Possession perfectionists: Patrice Bergeron’s line continues to dominate everyone it faces
|05.11.14 at 7:00 am ET|
With a little more than 10 minutes remaining in Saturday’s Game 5, and with the Bruins leading 3-1, Max Pacioretty appeared to have his chance. He grabbed the puck just inside his own blue line and turned up ice. The Bruins were in the middle of a change, and he had an open lane down the left wing — the opposite side of the ice as the Bruins bench.
Unfortunately for Pacioretty, the first guy over the boards was Patrice Bergeron. The Selke Trophy favorite made a beeline for Pacioretty, and within a matter of seconds, all that space Pacioretty appeared to have was gone. He was forced to settle for a long snap shot that Tuukka Rask kicked right to Bergeron.
Then Bergeron did what he’s done all series, and all season. He turned up ice, led a rush through the neutral zone, and helped set up an offensive-zone cycle with linemates Brad Marchand and Reilly Smith. Pacioretty and his linemates — David Desharnais and Brendan Gallagher — didn’t sniff the Bruins zone the rest of the shift.
That shift perfectly encapsulated what Bergeron and his linemates do so well. They’re often called a shutdown line, especially in the playoffs. You hear about how they “take away time and space” and “keep guys to the outside.” Bergeron did both of those within the first five seconds of that shift.

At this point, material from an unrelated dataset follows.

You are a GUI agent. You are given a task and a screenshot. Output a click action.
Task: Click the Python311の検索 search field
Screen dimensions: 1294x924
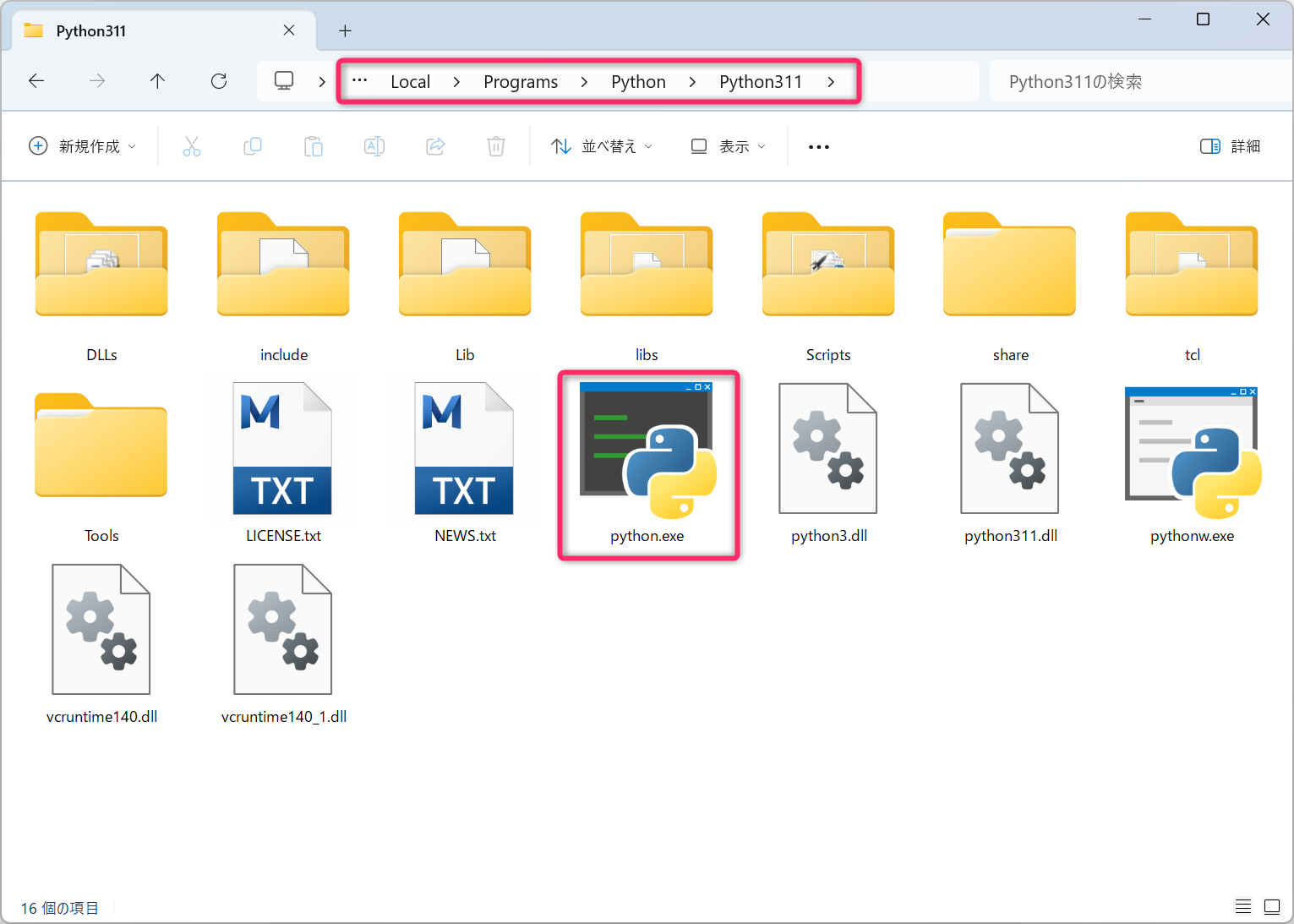pos(1133,82)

What you don’t always hear enough about is what the trio did over the next 30 seconds of that shift. They don’t give up second and third chances. They get the puck and flip the ice. They cycle. They attack. They possess the puck and pin their opponents deep in their own zone.
In football, you often hear the cliche “The best defense is a good offense.” The idea is that if your offense keeps getting first downs and holds onto the ball, the other team’s offense can’t get on the field. The same applies in hockey.
Bergeron and his linemates shut down top offensive players, like Pacioretty, by not allowing them to have the puck. Yes, they’re also great at defending when those guys do get the puck, but they’re most effective when they’re able to keep those guys about 175 feet away from the Boston net.
“If you have the puck, they’re not going to have it and they’re not going to be able to create too many offensive opportunities,” Smith said. “I think we’ve done a pretty good job keeping the puck down low in their zone and limiting their offense.”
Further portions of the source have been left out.